The practice of connecting multiple semantic layers across systems into a unified, queryable semantic fabric.
Semantic layer federation is the architectural practice of connecting multiple semantic layers — from different vendors, business units, or cloud platforms — into a unified semantic fabric that can be queried as a single coherent system. As organizations accumulate multiple semantic layers (Snowflake Cortex, dbt semantic layer, Looker LookML, Microsoft Fabric), federation provides the integration layer that resolves conflicts, maps equivalent concepts, and presents a unified semantic interface to AI agents and analytics tools.
Semantic layer federation has emerged as a critical capability in 2026 as the semantic fragmentation crisis has matured. Organizations that deployed multiple semantic layers — one per vendor or business unit — are now facing the challenge of unifying them. Federation platforms like AtScale, Cube, and Calcite provide the technical infrastructure for semantic layer federation, while ontology alignment provides the semantic mapping layer.
Semantic layer federation works by deploying a federation engine that sits above multiple semantic layers. The engine maintains a mapping between equivalent concepts across layers (e.g., 'revenue' in the Snowflake semantic layer = 'net_sales' in the dbt semantic layer), resolves conflicts using configurable precedence rules, and presents a unified query interface. Queries are decomposed, routed to the appropriate underlying semantic layers, and results are merged and reconciled.

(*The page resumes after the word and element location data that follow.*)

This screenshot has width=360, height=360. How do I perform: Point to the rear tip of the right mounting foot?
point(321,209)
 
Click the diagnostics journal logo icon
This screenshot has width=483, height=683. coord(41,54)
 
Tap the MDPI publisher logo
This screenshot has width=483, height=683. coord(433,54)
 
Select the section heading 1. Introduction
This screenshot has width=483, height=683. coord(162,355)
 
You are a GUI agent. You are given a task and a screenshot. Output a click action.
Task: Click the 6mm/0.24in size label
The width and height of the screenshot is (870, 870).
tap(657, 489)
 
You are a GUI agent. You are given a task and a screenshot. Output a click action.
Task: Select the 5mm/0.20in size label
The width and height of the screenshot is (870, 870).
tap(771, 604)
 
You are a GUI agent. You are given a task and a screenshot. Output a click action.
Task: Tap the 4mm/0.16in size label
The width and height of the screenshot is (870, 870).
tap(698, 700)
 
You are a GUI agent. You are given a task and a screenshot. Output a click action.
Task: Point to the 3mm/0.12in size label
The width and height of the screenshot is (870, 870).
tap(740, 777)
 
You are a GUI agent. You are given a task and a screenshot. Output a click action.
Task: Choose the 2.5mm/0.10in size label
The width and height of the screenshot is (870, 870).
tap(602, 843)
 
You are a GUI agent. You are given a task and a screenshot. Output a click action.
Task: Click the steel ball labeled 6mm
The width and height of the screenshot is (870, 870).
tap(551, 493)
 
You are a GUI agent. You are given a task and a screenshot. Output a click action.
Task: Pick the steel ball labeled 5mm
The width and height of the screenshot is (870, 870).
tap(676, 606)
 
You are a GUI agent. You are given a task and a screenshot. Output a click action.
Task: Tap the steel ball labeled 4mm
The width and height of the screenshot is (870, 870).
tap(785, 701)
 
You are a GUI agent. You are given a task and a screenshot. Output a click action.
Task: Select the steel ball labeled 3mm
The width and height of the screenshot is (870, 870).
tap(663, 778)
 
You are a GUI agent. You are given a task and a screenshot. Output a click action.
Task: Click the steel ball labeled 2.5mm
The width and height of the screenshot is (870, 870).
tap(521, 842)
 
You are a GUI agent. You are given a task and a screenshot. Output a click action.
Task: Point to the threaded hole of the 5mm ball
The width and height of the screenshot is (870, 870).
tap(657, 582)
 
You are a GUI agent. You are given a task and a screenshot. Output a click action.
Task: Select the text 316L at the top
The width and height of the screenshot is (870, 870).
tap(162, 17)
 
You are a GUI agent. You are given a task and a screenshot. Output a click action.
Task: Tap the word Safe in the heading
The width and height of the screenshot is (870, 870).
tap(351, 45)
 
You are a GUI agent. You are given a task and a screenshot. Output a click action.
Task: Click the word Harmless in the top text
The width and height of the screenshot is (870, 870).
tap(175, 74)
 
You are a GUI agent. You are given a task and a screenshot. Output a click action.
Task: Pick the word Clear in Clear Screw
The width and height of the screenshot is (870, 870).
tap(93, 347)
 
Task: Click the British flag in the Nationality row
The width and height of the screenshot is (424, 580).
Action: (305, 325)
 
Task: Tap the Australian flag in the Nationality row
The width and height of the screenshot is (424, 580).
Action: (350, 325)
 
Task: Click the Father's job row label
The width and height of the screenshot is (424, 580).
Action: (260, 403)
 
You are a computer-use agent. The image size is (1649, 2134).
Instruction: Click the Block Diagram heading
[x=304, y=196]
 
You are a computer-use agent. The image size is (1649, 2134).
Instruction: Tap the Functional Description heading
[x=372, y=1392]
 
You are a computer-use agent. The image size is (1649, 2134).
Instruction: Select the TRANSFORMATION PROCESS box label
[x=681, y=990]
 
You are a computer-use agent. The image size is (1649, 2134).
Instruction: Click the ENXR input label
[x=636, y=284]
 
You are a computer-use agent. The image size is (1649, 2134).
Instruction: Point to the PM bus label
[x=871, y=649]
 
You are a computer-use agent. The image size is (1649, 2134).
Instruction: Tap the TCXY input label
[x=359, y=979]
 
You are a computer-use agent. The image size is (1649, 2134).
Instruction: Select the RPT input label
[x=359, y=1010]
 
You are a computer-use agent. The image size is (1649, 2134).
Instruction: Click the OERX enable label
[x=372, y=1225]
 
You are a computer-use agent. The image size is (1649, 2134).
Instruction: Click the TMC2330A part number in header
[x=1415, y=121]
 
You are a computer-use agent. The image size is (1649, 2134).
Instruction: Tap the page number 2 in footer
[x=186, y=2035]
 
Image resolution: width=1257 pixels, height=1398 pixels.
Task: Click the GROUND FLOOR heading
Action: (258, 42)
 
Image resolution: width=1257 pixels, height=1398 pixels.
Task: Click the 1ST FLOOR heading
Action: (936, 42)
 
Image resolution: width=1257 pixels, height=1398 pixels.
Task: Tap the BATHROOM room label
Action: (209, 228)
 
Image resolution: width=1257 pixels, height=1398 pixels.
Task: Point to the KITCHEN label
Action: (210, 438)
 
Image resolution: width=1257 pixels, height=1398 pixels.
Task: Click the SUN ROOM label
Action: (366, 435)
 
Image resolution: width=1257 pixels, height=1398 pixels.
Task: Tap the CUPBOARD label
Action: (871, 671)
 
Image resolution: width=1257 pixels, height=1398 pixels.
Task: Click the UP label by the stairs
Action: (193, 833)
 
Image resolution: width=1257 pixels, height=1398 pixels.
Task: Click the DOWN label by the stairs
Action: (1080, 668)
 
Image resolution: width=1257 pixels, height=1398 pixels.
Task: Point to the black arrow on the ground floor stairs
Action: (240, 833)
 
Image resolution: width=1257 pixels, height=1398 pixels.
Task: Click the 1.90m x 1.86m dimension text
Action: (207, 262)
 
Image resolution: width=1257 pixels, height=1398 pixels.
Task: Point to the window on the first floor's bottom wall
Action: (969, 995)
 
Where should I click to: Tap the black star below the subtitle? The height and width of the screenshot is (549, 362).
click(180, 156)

A Fortune 500 company has four semantic layers: AtScale on Snowflake (finance data), dbt on Databricks (product analytics), Looker on BigQuery (marketing data), and Microsoft Fabric (HR data). A semantic layer federation platform maps equivalent metrics across all four, allowing an AI agent to answer 'What is the correlation between employee satisfaction scores and customer retention rates by region?' — a query that spans all four semantic layers.